Real Estate Private Equity explores, in depth, the analysis, decision-making and challenges private equity investors face when:
1. making and structuring highly leveraged investments,
2. managing investments through turbulence if market difficulties emerge,
3. developing superior, differentiated portfolio strategies and successfully aligning these with institutional capital,
4. procuring and managing sources of equity and debt capital,
5. negotiating institutional investor capital agreements, local partner operating agreements and transaction execution agreements,
6. managing all the stakeholders involved in complicated real estate transactions when circumstances require change,
7. successfully building and managing their organizations for long-term sustainability in the midst of having to compete in an environment fraught with constant risk, uncertainty and geo-political and economic fluctuation.

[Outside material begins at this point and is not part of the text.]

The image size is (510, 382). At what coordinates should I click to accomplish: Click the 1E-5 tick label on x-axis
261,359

The course will be structured in a format using actual business cases, where each case will tackle a situation and specific set of challenges faced by private equity investment groups. Cases will typically be 20 to 30 pages in length including a number of subsidiary agreements and schedules. Students will need to lay out the problems being addressed, probe the situation, develop the right questions to focus on, analyze the relevant data, and evaluate the best courses of action along with their anticipated outcomes. Case situations will be viewed from multiple perspectives: the private equity investor, their institutional capital sources, local operating partners, lending institutions, tenants, and many times public authorities and their representatives.

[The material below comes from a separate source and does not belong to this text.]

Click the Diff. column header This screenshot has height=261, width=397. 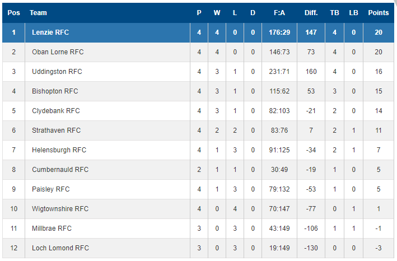[x=311, y=13]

There are two modules that comprise the course. Each module will last ½ of the semester. Students have the option of taking just module 1 for two credits, or both modules 1 and 2 for 4 credits.
In module 1 we will be covering 5 business cases. The subjects of investigation and discussion will include
1. analyzing an international development/redevelopment joint venture opportunity,
2. examining the process of investing in debt securities in a complex transaction,
3. assessing a hostile tender offer of a public company and examining the responsibilities to all of the stakeholders in making the right decisions,
4. from an investment committee member’s perspective examining, evaluating and choosing between two disparate competing investment opportunities, a joint venture acquisition of a student housing project against a mezzanine debt investment in an international real estate operating service company,
5. Deriving what the optimum path forward should be in the launch and capitalization a new startup real estate development company.
In module 2, students will be tackling an independent study research paper which delves deeper into a topic of choosing in real estate private equity. Some potential areas to pursue include:
1. Developing a business plan to start a new real estate PE firm,
2. Evaluating the strategy and long term competitive viability of an existing real estate PE firm,
3. Analyzing a live, complicated real estate PE transaction,
4. Investigating and conducting a comprehensive research report to evaluate a given market opportunity,
It is expected that papers delivered for module 2 will be approximately 20-25 pages in length, single spaced, plus exhibits, quantitative analyses, and appendices.
Course prerequisites: 5275 and 5276 or other course equivalents.